Mary Phillips: from Urban Farms to Farm Girl Food Gardens.

Mary Phillips (foreground) and Caitlin Dupuigrenet

Mary Phillips (foreground) and Caitlin Dupuigrenet

If you were sad to see Mary Phillips leave her post as manager of Urban Farms in Binghamton, you'll be happy to know that she's staying plenty busy and she certainly hasn't left the urban farming behind.

"I left Urban Farms in April, and I knew I wanted to be growing things," Phillips says. "It seemed natural that if I couldn't find a garden or a farm to work at, then I would want to create them."

So Phillips, along with Caitlin Dupuigrenet, Debbi La Rue, and Stephanie Rachelle, have started their own urban farming cottage industry: Farm Girl Food Gardens. You pay somewhere in the ballpark of $250, and they will build, install, and plant a 4-by-4-foot raised vegetable garden in your yard.
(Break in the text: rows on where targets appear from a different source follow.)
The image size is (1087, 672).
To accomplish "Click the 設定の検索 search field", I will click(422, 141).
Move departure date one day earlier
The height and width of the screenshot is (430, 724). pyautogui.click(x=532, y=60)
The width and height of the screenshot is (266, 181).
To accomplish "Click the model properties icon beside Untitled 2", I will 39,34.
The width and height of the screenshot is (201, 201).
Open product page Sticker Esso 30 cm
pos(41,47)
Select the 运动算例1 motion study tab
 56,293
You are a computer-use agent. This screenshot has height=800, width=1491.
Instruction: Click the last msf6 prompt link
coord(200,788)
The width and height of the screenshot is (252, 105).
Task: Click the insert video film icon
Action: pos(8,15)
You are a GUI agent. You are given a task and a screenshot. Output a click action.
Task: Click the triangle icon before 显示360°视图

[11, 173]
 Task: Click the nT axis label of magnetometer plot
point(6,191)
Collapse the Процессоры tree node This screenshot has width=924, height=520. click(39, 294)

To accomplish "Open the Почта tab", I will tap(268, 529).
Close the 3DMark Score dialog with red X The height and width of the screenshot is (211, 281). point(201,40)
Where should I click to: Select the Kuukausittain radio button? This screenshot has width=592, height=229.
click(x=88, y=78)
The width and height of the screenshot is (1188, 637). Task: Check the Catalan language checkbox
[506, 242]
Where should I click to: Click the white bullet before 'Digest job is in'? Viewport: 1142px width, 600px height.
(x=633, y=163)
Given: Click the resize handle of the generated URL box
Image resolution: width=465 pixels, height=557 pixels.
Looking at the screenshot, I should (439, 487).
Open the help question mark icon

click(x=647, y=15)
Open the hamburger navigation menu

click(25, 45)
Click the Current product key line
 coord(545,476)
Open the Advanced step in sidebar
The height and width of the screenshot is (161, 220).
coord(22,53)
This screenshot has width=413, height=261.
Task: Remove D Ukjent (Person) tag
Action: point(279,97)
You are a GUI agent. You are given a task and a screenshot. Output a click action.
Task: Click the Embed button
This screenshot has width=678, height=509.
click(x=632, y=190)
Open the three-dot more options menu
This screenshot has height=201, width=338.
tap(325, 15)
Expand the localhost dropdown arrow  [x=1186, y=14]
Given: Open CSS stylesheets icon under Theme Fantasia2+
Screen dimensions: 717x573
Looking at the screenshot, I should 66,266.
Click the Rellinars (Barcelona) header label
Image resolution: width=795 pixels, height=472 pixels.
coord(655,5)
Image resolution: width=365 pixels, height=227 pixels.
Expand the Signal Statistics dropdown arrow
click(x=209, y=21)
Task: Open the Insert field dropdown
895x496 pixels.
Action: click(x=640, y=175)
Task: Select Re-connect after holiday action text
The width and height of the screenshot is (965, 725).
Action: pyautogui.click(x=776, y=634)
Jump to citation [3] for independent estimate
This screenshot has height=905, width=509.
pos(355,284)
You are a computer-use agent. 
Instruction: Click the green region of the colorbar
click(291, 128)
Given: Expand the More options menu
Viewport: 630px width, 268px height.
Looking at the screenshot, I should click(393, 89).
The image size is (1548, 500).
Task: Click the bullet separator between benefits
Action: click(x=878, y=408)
"I'm not a landscaper. I don't do gardens. But I want to help people grow their own food," Phillips says.

A 4-by-4 bed is the example Phillips uses for pricing purposes, but Farm Girl Food Gardens is open to custom garden projects of all sizes, in raised beds or tilled soil, on trellises, or behind chicken-wire fences. She's even working with a client who is interested in building a chicken coop.

As for how much you can fit in your garden, Phillips says it depends on what you want to grow.

"I use the square-foot gardening method, so there are a certain number of vegetables you can fit in each square foot. It's perfect for people with OCD tendencies who want everything to be in order," Phillips says. "I have one tomato plant per two squares or four basil plants per one square, and I tell clients if they want tomato plants or squash, those take up more room and they won't get as much variety."

Although Phillips can offer them a variety of plants, clients are usually after a few items in particular.

"Everybody wants tomatoes," Phillips says. "And herbs. I've gotten a lot of requests for perennial herbs. Things that would cost a lot to buy in a grocery store."

Tomatoes and summer herbs are well and good, but Phillips is on a personal mission to disabuse Memphians of the notion that gardening is only a warm-weather pastime.

"I'm a huge fan of fall and winter gardening," Phillips says. "We are lucky to live in a climate where we can grow all year-round. I am going to do a big push in the fall to encourage people to plant spinach and kale and lettuce and other things that do well in our winters here. It's really hot outside right now, and it's more pleasant to garden in the fall."

But, she adds, if you're interested in getting started this summer, there are still plenty of options for the rest of the season.

"I'm installing a garden today with winter squash transplants, sweet potatoes, some kind of mature tomato transplants, and a lot of perennial herbs," she says.

Phillips is working on some other projects as well. For the summer, she's market manager at the Cooper-Young Community Farmers Market. She's also teaching at Green Leaf Learning Farm in South Memphis, a program run by Knowledge Quest to teach kids the merits and mechanics of urban farming. This fall, Phillips will take a position teaching farming and horticulture at Hutchison School.